Biesta (1994) urges us to consider that even these hedonistic pleasures of the body implicate capitalist chicanery; the mainstreaming of tattoos is sometimes offered as a strong case in point of educating the consumer about what is desirable. In this telling, our tattooed bodies are just social constructions made of flesh, as subject to the whims of the mass market as to any personal agenda. Contrary to this view, my data suggest that – rather than seeing themselves as capitulating to market forces – people think of their decision to get tattoos as an exceptionally deep expression of personal identity, as well as a dramatic declaration of autonomy.

The tattoo has sway to summon the most powerful imagery in the service of subverting power. Dr. S brought me squarely to the door of God, his heart tattoo collapsing the sacred and profane together, and his contradictory feelings about authority with them. Each subject, in fact, described the act of getting tattooed as defiant of some authority: religious, parental, or institutional. (These are the same oedipal stand-ins that populate most analyses, which perhaps argues for tattoos as a particularly good conversational conduit through which Oedipus can be invited into the consulting room.)

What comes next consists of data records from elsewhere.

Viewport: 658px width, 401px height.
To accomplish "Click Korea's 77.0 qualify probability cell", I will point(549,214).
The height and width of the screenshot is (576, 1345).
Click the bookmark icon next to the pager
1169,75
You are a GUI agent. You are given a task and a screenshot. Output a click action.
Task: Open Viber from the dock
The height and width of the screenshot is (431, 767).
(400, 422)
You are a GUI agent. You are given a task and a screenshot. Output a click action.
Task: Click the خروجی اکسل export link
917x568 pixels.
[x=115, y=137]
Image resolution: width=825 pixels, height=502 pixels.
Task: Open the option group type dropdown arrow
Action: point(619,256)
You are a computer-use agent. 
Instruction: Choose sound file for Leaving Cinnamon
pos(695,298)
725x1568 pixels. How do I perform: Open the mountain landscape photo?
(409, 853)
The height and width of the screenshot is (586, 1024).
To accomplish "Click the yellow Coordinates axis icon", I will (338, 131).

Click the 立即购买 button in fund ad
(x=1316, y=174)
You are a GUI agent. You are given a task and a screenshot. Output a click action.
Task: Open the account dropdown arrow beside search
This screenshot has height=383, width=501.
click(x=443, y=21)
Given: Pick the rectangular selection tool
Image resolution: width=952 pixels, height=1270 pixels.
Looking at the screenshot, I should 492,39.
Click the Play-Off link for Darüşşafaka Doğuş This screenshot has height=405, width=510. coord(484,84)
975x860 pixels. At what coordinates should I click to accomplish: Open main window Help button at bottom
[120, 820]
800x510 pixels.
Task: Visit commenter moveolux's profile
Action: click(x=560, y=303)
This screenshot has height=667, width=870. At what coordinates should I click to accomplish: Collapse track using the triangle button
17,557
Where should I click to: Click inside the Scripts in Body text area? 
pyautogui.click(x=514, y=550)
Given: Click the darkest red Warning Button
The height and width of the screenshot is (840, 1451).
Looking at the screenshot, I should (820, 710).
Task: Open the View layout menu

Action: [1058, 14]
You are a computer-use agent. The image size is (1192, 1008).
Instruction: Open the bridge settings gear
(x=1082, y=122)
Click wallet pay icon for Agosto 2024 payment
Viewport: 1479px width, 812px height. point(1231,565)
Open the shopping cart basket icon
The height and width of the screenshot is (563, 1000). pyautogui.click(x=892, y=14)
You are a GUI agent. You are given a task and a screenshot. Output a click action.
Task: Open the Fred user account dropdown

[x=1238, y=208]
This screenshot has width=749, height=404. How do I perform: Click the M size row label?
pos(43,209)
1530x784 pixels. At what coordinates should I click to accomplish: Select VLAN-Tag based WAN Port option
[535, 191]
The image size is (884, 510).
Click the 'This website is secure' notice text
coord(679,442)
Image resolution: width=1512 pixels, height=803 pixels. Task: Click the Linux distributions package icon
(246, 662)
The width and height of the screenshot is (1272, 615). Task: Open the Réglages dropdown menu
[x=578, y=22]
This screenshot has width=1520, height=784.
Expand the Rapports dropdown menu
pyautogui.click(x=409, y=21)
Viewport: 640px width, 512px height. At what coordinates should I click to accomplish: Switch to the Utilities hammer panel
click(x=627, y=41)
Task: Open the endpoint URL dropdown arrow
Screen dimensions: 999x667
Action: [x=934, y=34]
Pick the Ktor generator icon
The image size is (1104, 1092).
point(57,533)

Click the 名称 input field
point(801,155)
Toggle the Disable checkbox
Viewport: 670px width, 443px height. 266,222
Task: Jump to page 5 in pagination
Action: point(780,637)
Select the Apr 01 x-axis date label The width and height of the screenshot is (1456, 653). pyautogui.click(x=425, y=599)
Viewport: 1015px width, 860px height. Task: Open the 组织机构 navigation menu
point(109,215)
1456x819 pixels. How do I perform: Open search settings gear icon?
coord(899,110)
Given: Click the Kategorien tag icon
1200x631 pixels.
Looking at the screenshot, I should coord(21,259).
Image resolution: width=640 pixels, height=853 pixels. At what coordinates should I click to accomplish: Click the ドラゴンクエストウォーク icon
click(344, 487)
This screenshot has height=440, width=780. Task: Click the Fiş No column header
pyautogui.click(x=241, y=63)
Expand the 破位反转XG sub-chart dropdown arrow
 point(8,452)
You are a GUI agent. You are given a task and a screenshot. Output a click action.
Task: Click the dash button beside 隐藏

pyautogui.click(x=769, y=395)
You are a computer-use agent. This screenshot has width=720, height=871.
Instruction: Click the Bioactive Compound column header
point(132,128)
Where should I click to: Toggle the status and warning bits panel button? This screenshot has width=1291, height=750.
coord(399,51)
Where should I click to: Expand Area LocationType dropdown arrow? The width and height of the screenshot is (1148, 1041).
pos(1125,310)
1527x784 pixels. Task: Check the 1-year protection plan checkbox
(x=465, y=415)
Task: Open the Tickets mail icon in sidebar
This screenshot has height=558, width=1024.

Despite their faddish acceptance, tattoos remain effective sites for self-affirmation, identity creation, and agentic reverie. Moreover, tattoos affirm the body's capacity to summon the concrete and fantastical simultaneously (Downing, 2004), and, in doing so, to provide a potent transferential landscape. That tattoos collapse the line between fantasy and reality has particular relevance, I believe, for two-person, interpersonal, and relational therapies, where negotiation of the reality–fantasy divide is exceptionally fraught.

As Constance Penley (1992) observed in another context, for psychoanalysis, fantasies revivify scenes where “crucial questions about desire, knowledge, and identity can be posed, and in which the subject can hold a number of identificatory positions” (p. 480). Such fantasies seemed to play out on my subjects’ skin, where what they wanted, had guilty knowledge of, and were made to endure was all made manifest in their branding, even as its exposure was highly controlled. Subjects embodied multiple roles: defiler, victim, exhibitionist, prude.

The tattoos themselves had a talismanic quality and, since they were so often concealed, I speculate that therapists feared the power they might have to hurt others in their treatment rooms. This was true even though all admitted that tattoos were so common these days that having a tattoo might merely brand one as the proud owner of a midlife crisis. The double belief that tattoos are simultaneously meaningless cultural artifacts and highly significant personal data persists for my young adult clients too. Two have told me that, despite the fact that almost everyone they know has a tattoo, they still feel marginally ashamed and excited by their own.

Tattoos are, on the one hand, so ubiquitous as to be voided of meaning, as much capitalist widgets as the designer bag. And still, therapists do not wear them as such, feeling that they are wearing their eroticism and aggression, so to speak, on their sleeve.